Le réseau social chinois, qui s’est imposé comme un véritable accélérateur de carrière et de tubes dans l’industrie musicale, a également encouragé les Britanniques à prêter une oreille plus attentive aux productions de leurs artistes locaux, qu’elles soient récentes ou beaucoup plus anciennes. Si sept des dix chansons les plus populaires au Royaume-Uni en 2022 viennent tout droit de Grande-Bretagne, la plupart ne sont pas sorties cette année-là. Elles ont au moins trois ans et sont revenues au goût du jour grâce aux réseaux sociaux, selon les conclusions de l’étude.
Au grand dam des artistes anglophones
La Pologne, la Suède et la France font aussi partie des territoires où l’usage des langues locales est plus répandu et vendeur que jamais dans la musique. Les chiffres parlent d’eux-mêmes: 70% des chansons les plus populaires en Pologne en 2022 sont chantées en polonais, contre 10% en 2012; tandis que 90% des morceaux les plus écoutés en Espagne sur la même période sont dans la langue de Cervantes. Mais, dans le cas de la péninsule ibérique, cette statistique cache une autre réalité. Les musiciens hispanophones les plus incontournables ne viennent pas d’Espagne mais d’Amérique latine, comme en témoigne le succès de Bad Bunny, l’artiste masculin le plus écouté sur Spotify depuis trois années consécutives.
Bien que certains pays européens (les Pays-Bas, l’Irlande, l’Allemagne et le Portugal) soient moins touchés que d’autres par cet engouement autour des langues locales dans la musique populaire, les productions nationales rayonnent plus que jamais hors de leurs frontières.

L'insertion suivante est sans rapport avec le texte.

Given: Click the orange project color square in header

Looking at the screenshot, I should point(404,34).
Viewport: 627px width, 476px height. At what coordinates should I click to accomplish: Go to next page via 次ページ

Et ce, au grand dam des musiciens anglophones. «Grâce au développement de la mondialisation, [ces artistes] se battent aujourd’hui pour faire entendre leur répertoire en anglais à l’étranger», expliquent Will Page et Chris Dalla Riva dans leur étude.
Mais cette mise en valeur des langues locales sur la scène musicale internationale ne profite pas à tous les musiciens non-anglophones, comme le soulignent les chercheurs en citant Adam Granite, président de la division Afrique, Moyen-Orient et Asie chez Universal Music Group. «Si l’on regarde les dix principaux artistes mondiaux en 2022, ils sont originaires de sept pays différents», a-t-il déclaré. De quoi s’interroger sur la promotion de la diversité musicale et sur l’efficacité de la circulation des œuvres aux quatre coins de la planète.